> Qué se pide:
Edita el pasaje del texto sobre Altamirano que va desde "La pequeña estatura" hasta "se olvidan jamás.(2)", incluidas estas últimas palabras, y reemplaza "relámpagos" por "destellos".
**** Extracto del documento
LA LITERATURA COMO GERMEN Y ARMA DE LA DEMOCRACIA

Ignacio Manuel Altamirano (1834-1893) fue el más activo y entusiasta promotor de una literatura nacional como proyecto político y cultural; indio puro, quien según la leyenda entró a la primaria sabiendo sólo náhuatl, asciende en la escala social gracias a una beca que le fue otorgada por el Instituto Literario de Toluca, a instancias de Ignacio Ramírez; ocupa puestos relevantes en los gobiernos liberales, toma las armas en favor de la Reforma al lado de Juárez, lucha contra la intervención francesa como coronel, funda varios periódicos y, como ya se dijo, en 1869, El Renacimiento; su incorruptibilidad, su austeridad, su entusiasmo, su conocimiento de varias lenguas, diversas literaturas y su amplia cultura le permiten ejercer de 1867 a 1890 un magisterio intelectual incontestable, hasta el momento en que la generación modernista consideró obsoleto su discurso. Se vuelve famoso cuando en 1861, como diputado federal se lanza contra la Amnistía. Justo Sierra, recién llegado a México relata admirado esa proeza oratoria:

La pequeña estatura agigantada por el ademán y el acento; la altivez de la frente bajo la negra melena lacia; el crispamiento irónico de la gran boca suriana que se condensaba en relámpagos en la mirada y en sonoridades vibrantes, calientes, extrañas en la voz, sin llegar al grito jamás, y sobre todo, la palabra, la imagen, la idea, todo mesurado en medio de la pasión desbordante, todo artístico, correcto, rítmico, todo eso lo oí, lo vi, lo sentí por instinto; ahora es cuando me doy cuenta de ello, pero no lo olvido, semejantes espectáculos no se olvidan jamás.(2)
********
**** Sección de datos
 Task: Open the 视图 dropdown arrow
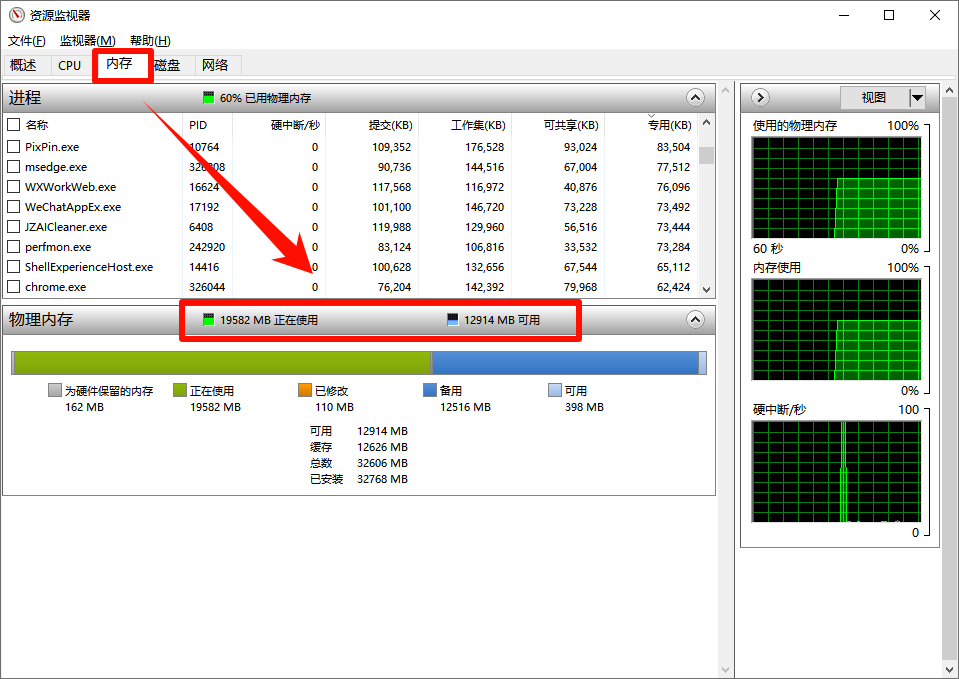(x=917, y=97)
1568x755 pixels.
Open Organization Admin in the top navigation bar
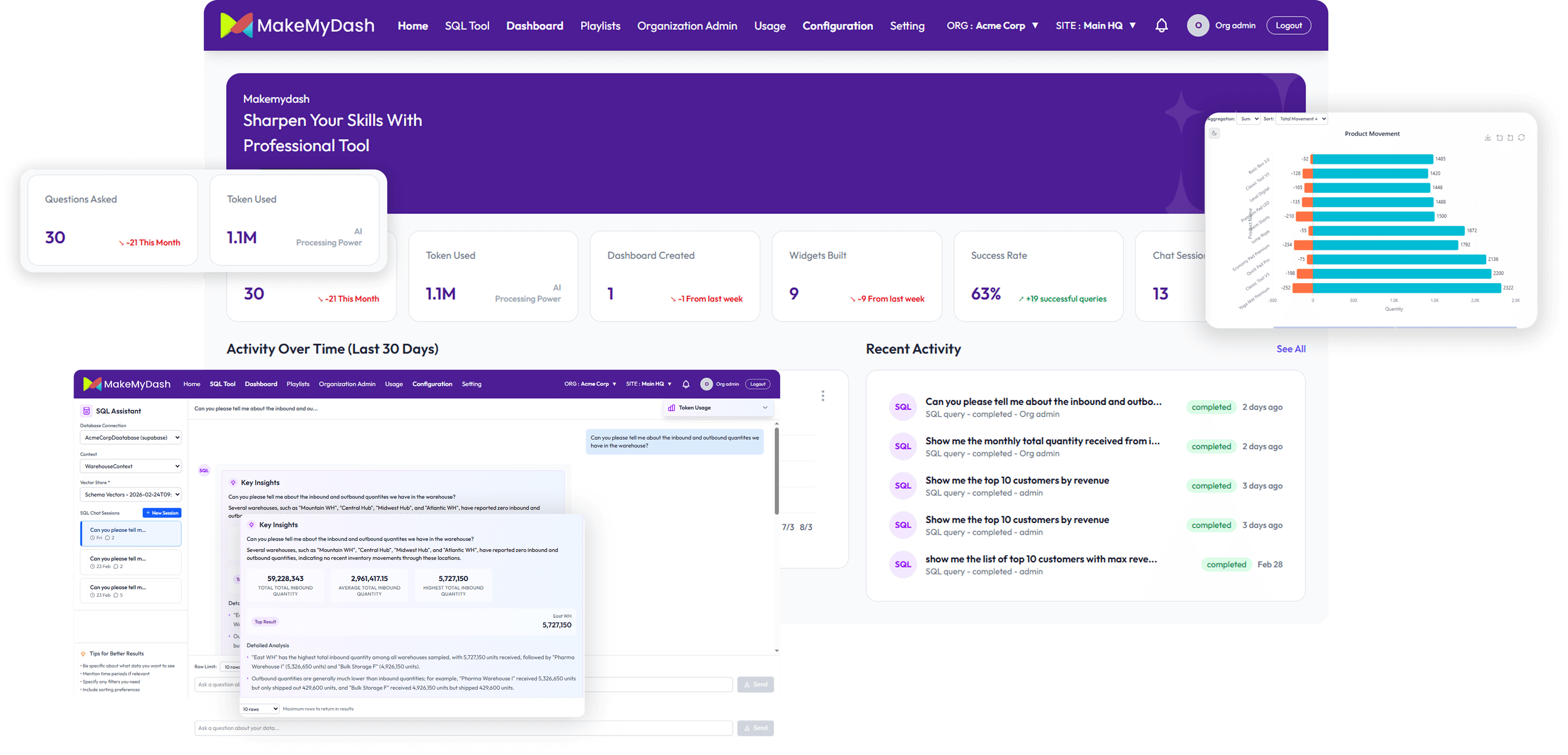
********
> Resultado esperado:
La pequeña estatura agigantada por el ademán y el acento; la altivez de la frente bajo la negra melena lacia; el crispamiento irónico de la gran boca suriana que se condensaba en destellos en la mirada y en sonoridades vibrantes, calientes, extrañas en la voz, sin llegar al grito jamás, y sobre todo, la palabra, la imagen, la idea, todo mesurado en medio de la pasión desbordante, todo artístico, correcto, rítmico, todo eso lo oí, lo vi, lo sentí por instinto; ahora es cuando me doy cuenta de ello, pero no lo olvido, semejantes espectáculos no se olvidan jamás.(2)